Binary Search is one of the most effective and elegant algorithms in computing. Not only is it relatively simple to understand, its performance is incredible – even for extremely large data sets. Binary Search has only one downside, that the list must be in order (sorted) before the search can take place. This fact should not be overlooked as with large data sets this could result in huge overheads. If you were planning to search a data set of billions of items, it would be wise to consider storing elements in order in the first place!

**Method:**

Pre-requisite: The list must be sorted.

- Find the median element (middle)
- Should there be no direct median, simply choose the element to the right (or left, it actually doesn’t matter as long as you stick with this decision each time).
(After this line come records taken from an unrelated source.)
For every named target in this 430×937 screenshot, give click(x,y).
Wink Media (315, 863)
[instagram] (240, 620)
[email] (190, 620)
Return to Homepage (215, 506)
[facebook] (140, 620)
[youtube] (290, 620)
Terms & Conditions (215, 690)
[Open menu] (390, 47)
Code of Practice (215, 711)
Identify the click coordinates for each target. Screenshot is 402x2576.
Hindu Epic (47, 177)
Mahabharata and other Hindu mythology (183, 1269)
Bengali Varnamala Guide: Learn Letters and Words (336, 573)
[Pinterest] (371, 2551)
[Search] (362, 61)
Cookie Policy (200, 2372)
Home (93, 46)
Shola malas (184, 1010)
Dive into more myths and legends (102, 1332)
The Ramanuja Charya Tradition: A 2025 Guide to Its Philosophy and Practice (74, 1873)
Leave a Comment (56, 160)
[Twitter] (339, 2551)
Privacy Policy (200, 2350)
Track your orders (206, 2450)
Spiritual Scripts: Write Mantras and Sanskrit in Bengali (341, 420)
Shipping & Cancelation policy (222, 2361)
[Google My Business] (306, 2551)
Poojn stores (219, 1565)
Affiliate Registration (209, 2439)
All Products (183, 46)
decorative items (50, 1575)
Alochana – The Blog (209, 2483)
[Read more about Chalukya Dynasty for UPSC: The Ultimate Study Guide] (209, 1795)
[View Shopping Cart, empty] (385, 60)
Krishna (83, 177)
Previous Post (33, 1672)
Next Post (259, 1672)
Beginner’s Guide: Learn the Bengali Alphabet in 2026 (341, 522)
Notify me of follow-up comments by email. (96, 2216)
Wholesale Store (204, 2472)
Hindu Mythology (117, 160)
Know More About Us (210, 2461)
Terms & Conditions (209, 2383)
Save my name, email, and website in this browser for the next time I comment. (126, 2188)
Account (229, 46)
Once the median has been found:

- Compare the median with the target – if they match, stop.
- If the median is
**lower**than your target, discard all smaller elements in the list (including the median) - If the median is
**higher**than your target, discard all larger elements in the list (including the median) - Repeat the algorithm with the new, shorter list.

**Example:**

“Find the letter X “

**Iteration 1:**

Find the median, which is “M”

M does not match with the target of X.

M is SMALLER than X so we discard all smaller letters, including M.

Our new list is as below:

**Iteration 2:**

The median is T.

T does not match with the target of X.

T is SMALLER than X, so we discard all smaller letters, including T.

Our new list is as below:

**Iteration 3:**

The median is X.

X is equal to the target of X, so we have found our target at position 23. Stop.

**Example Code:**

The example below finds the number 7 in a list called “list”

```
Find = 7, Start = 0, End = list.length()
Found = False
WHILE Found == False AND Start <= End
Mid = (Start + End) DIV 2
IF list[Mid] = Find THEN
PRINT(“Found at ” + Mid)
Found = True
ELSE
IF List[Mid] > Find THEN
End = Mid - 1
ELSE
Start = Mid + 1
ENDIF
ENDIF
ENDWHILE
```

Note, the code for binary search is often not implemented in this way. The process normally used is called “recursion” which is beyond the scope of your GCSE. For this reason, it is unlikely you will see many code based questions on Binary Search in your exam – but not impossible!

**Summary:**

- Binary search is an extremely efficient searching algorithm
- It has a logarithmic worst case time complexity, which is a posh way of saying “it hardly slows down at all when the size of the data set increases.”
- Binary search
**must**be performed on a**sorted list**or it will not work - Binary search performs so well because it is reducing the size of the data set by half during each iteration.
- You may not see any great improvement over other searching algorithms if you are searching a very small data set.